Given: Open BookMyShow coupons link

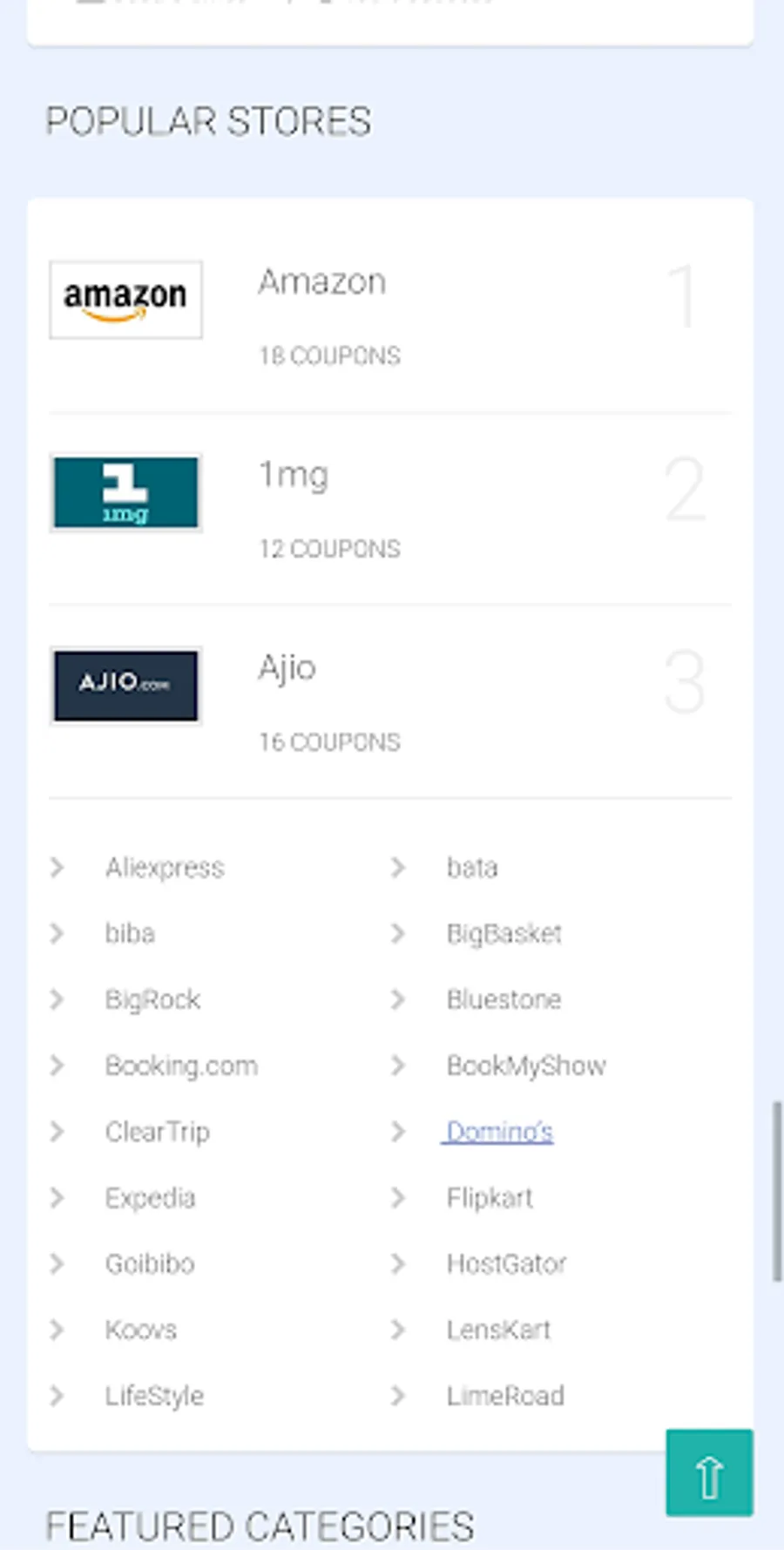Looking at the screenshot, I should [x=525, y=1066].
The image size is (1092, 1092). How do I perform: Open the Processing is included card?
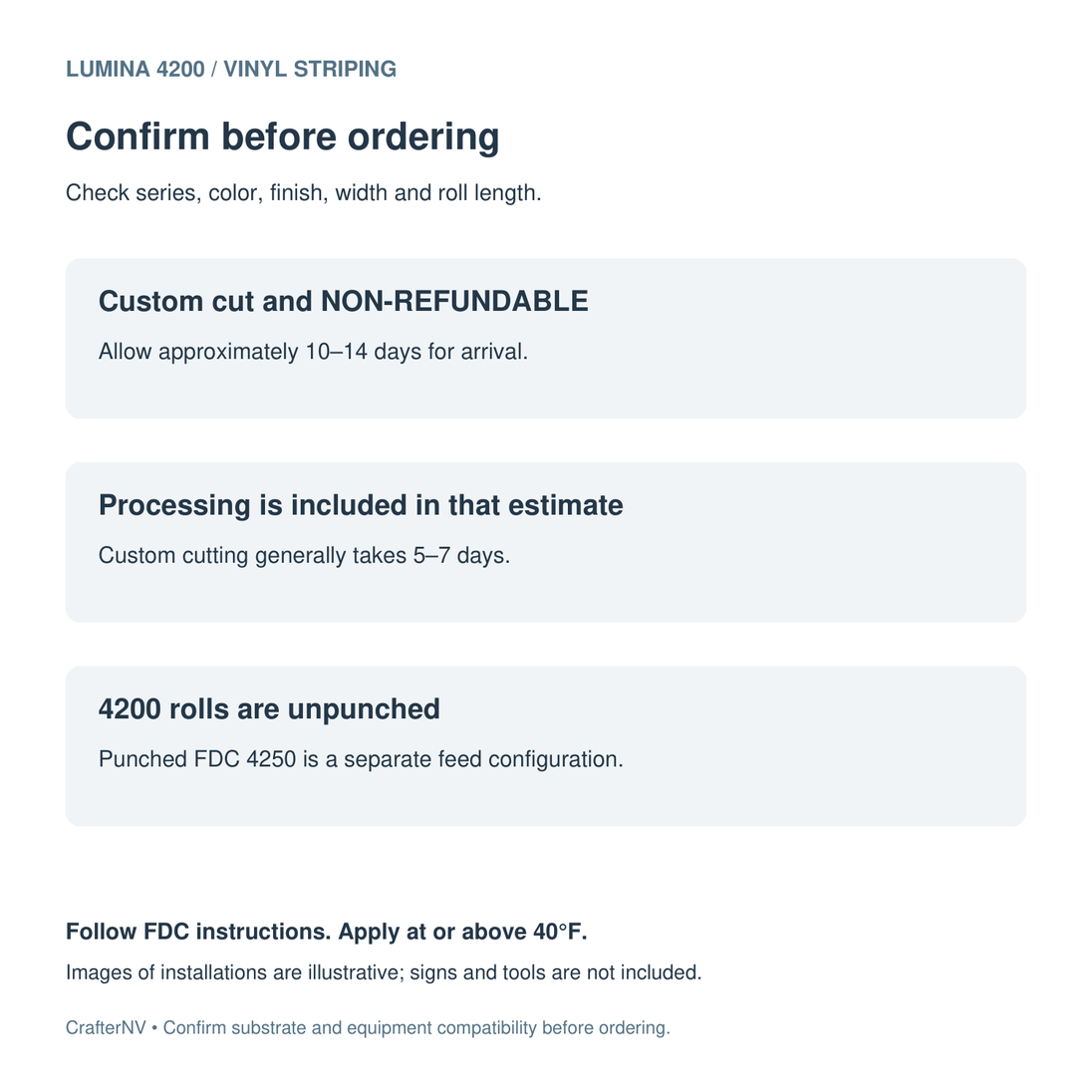[546, 543]
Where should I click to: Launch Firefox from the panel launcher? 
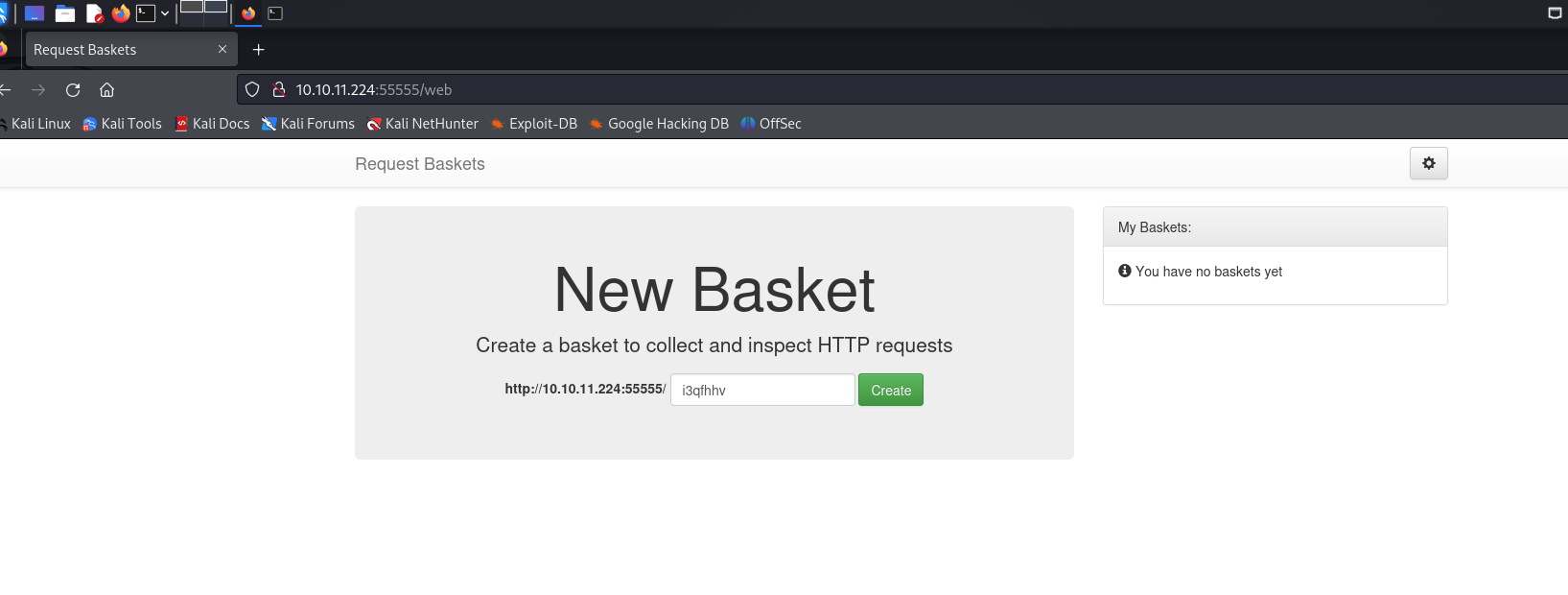121,13
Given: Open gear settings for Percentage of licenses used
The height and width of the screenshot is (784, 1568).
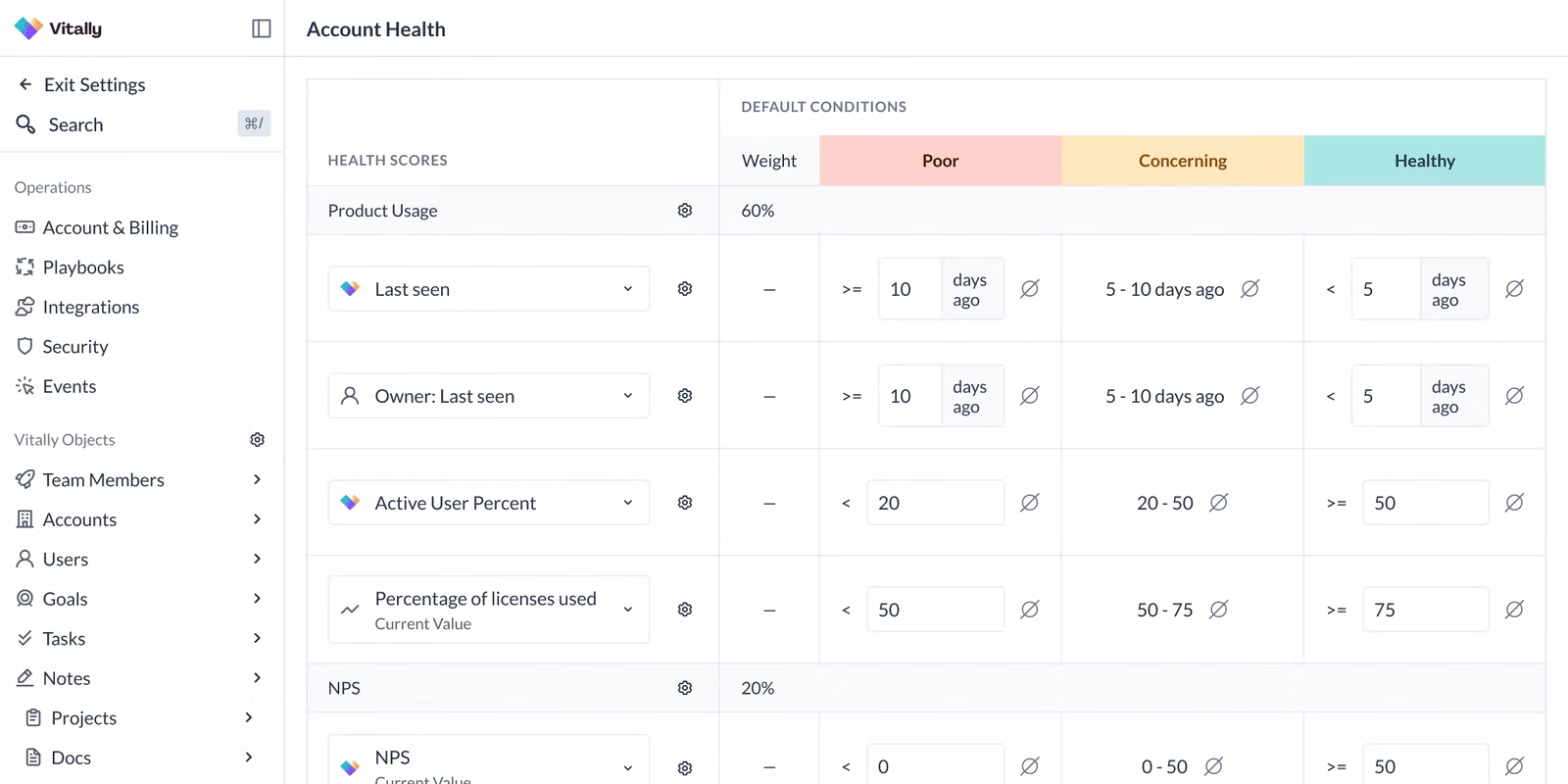Looking at the screenshot, I should coord(685,610).
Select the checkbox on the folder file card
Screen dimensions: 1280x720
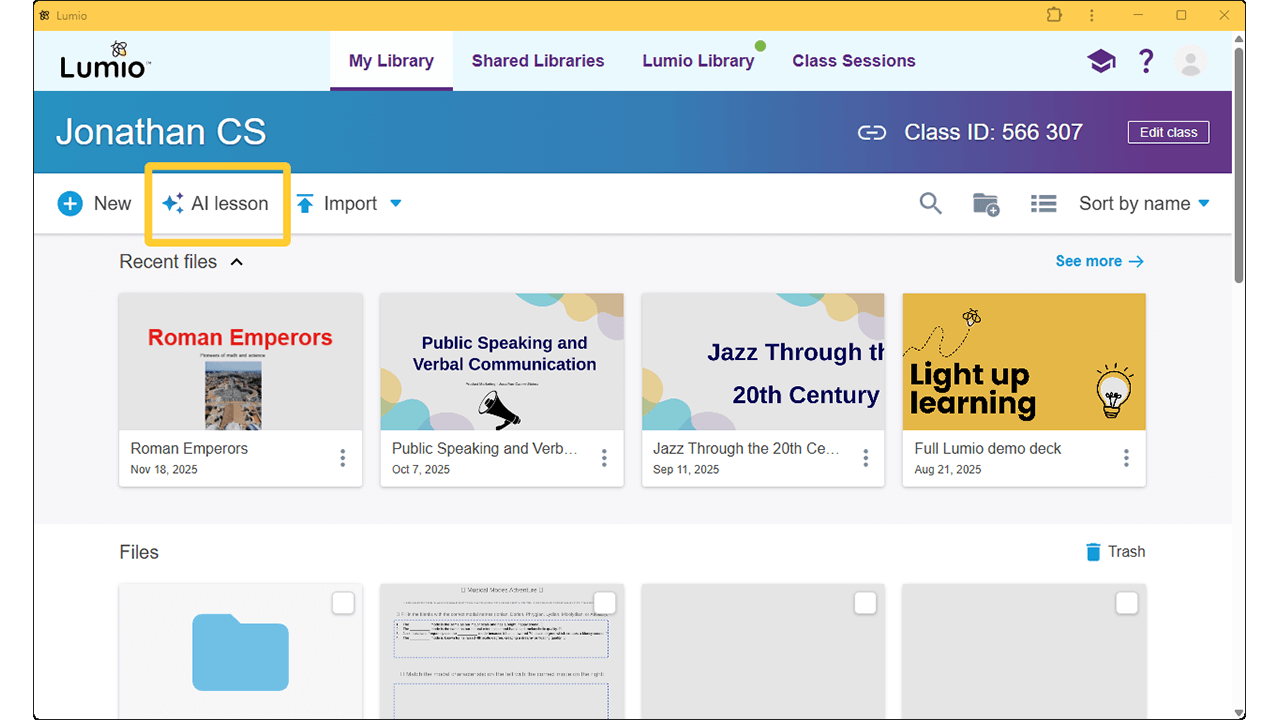[x=343, y=603]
■ ■ ■ ■ ■
# [TASK STATEMENT]
Should a record include a picture, omit it from your copy and return the rest unchanged.

# [RESULT]
Given: Open BookMyShow coupons link

Looking at the screenshot, I should [x=525, y=1066].
The image size is (1092, 1092). How do I perform: Open the Processing is included card?
[546, 543]
Where should I click to: Launch Firefox from the panel launcher? 
121,13
Given: Open gear settings for Percentage of licenses used
The height and width of the screenshot is (784, 1568).
Looking at the screenshot, I should coord(685,610).
Select the checkbox on the folder file card
Screen dimensions: 1280x720
[x=343, y=603]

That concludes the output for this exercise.